“The Federal Aviation Administration today approved the Boeing Commercial Airplane Company’s certification plan for the redesigned 787 battery system… and the company’s plan to demonstrate that the system will meet FAA requirements,” the agency said in a statement.
The FAA said it had given the green light after “thoroughly reviewing” Boeing’s February 22 plan to address risks after lithium-ion batteries short-circuited on two 787 Dreamliner aircraft in mid-January.
A short circuit started a fire on a parked 787 at Boston’s Logan Airport and smoke from a battery forced an emergency landing in Japan.
The incidents led to the grounding of all 50 787s in service worldwide on January 16.
“The certification plan is the first step in the process to evaluate the 787’s return to flight,” the FAA said.

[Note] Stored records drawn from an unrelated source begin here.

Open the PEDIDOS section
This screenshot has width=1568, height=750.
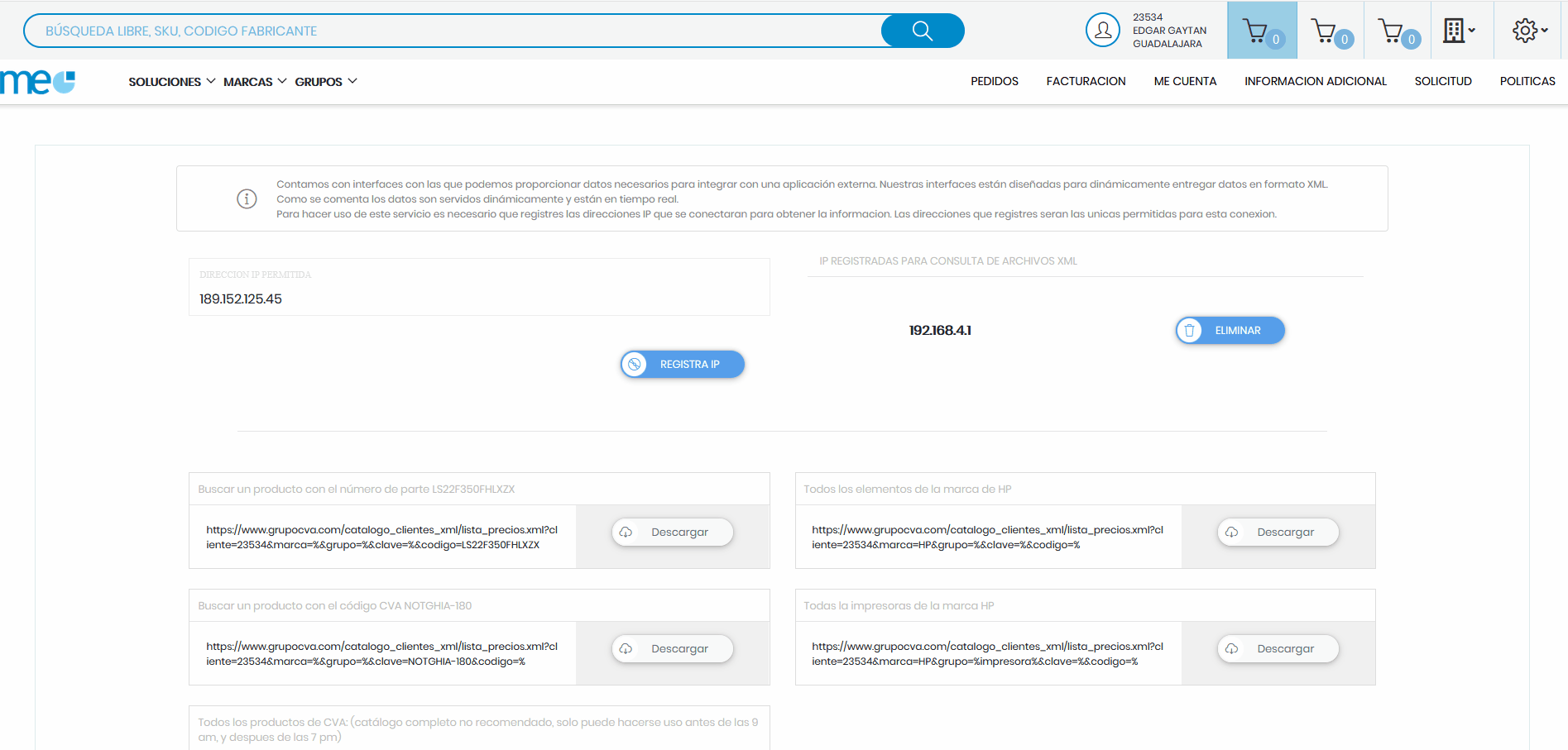(x=994, y=81)
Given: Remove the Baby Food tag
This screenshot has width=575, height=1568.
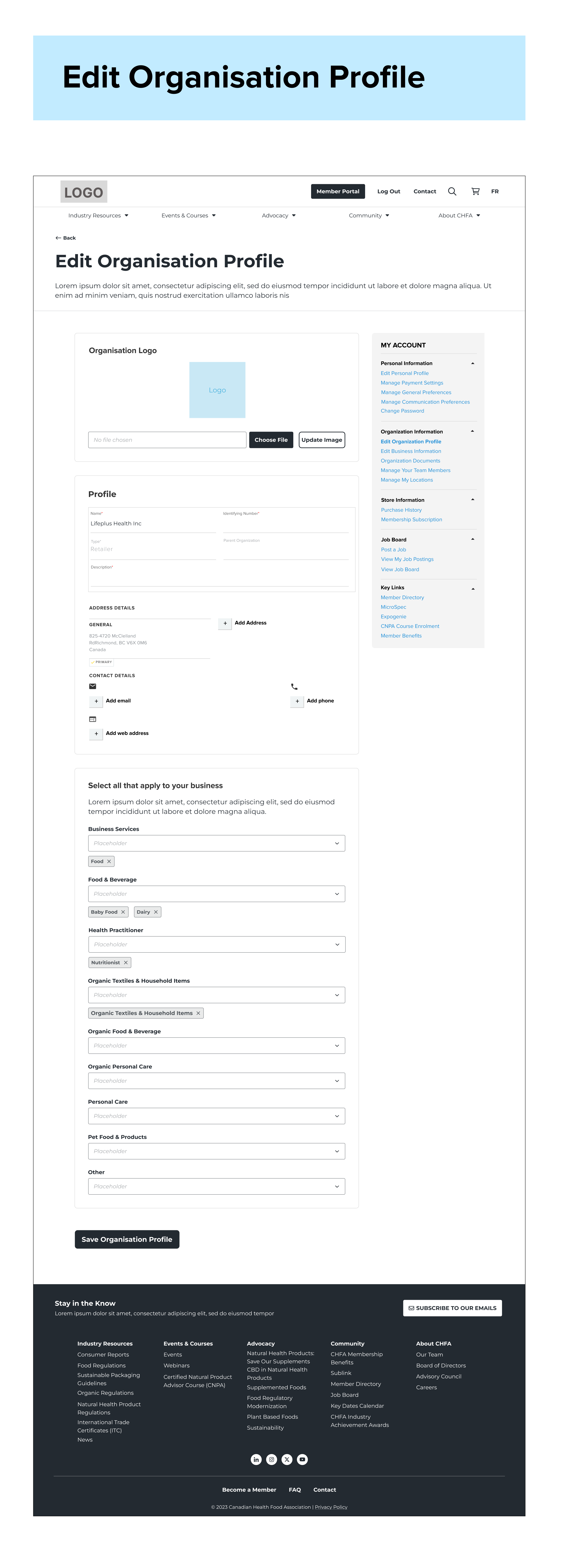Looking at the screenshot, I should pos(123,912).
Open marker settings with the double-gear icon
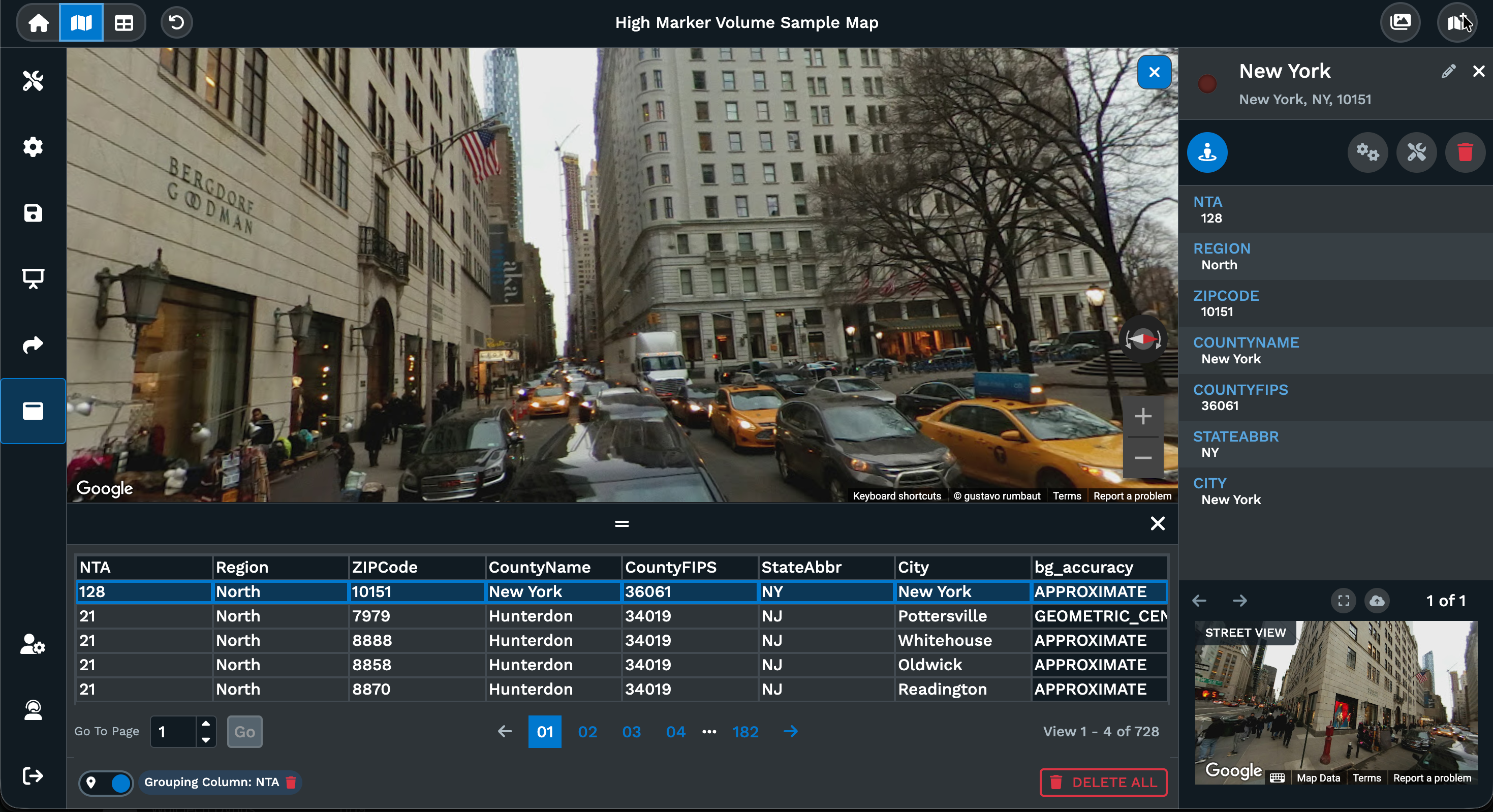The width and height of the screenshot is (1493, 812). point(1368,152)
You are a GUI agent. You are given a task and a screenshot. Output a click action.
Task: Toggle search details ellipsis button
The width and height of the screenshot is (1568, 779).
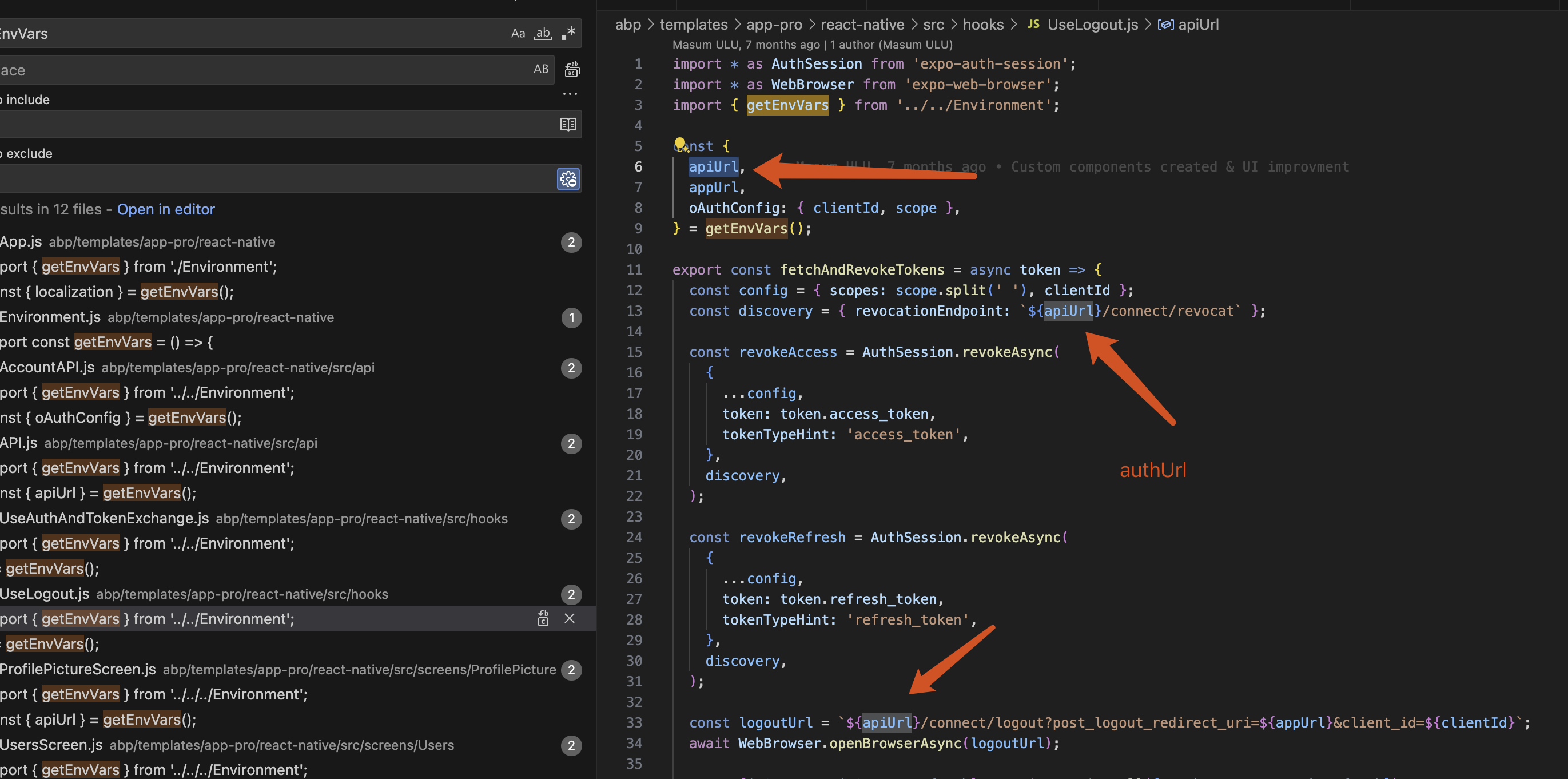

It “requires Boeing to conduct extensive testing and analysis to demonstrate compliance with the applicable safety regulations and special conditions.”
The FAA said Boeing’s battery improvements include a redesign of internal battery components “to minimize initiation of a short circuit within the battery.”
Boeing said its fix also included the addition of new insulation materials, stepped-up production and testing processes, and a containment system.
“We’ve introduced a new enclosure system that will keep any level of battery overheating from affecting the airplane or being noticed by passengers,” Ray Conner, head of Boeing Commercial Airplanes, said in the statement.
Boeing will run a series of tests and be allowed “limited” test flights for two aircraft equipped with prototype versions of the battery fix, it said.
“This comprehensive series of tests will show us whether the proposed battery improvements will work as designed,” Transportation Secretary Ray LaHood said in the statement.
“We won’t allow the plane to return to service unless we’re satisfied that the new design ensures the safety of the aircraft and its passengers.”
The FAA said it was continuing its comprehensive review of the design, production and manufacturing process of the cutting-edge jetliner, built largely with lightweight composite materials.
Boeing expressed confidence that its plan to address the problem will pass the test.
“Today’s approval from the FAA is a critical and welcome milestone toward getting the fleet flying again and continuing to deliver on the promise of the 787,” Jim McNerney, Boeing chairman, president and chief executive, said in a separate statement.
The Chicago-based company said it would provide additional details of the improvements in the coming days.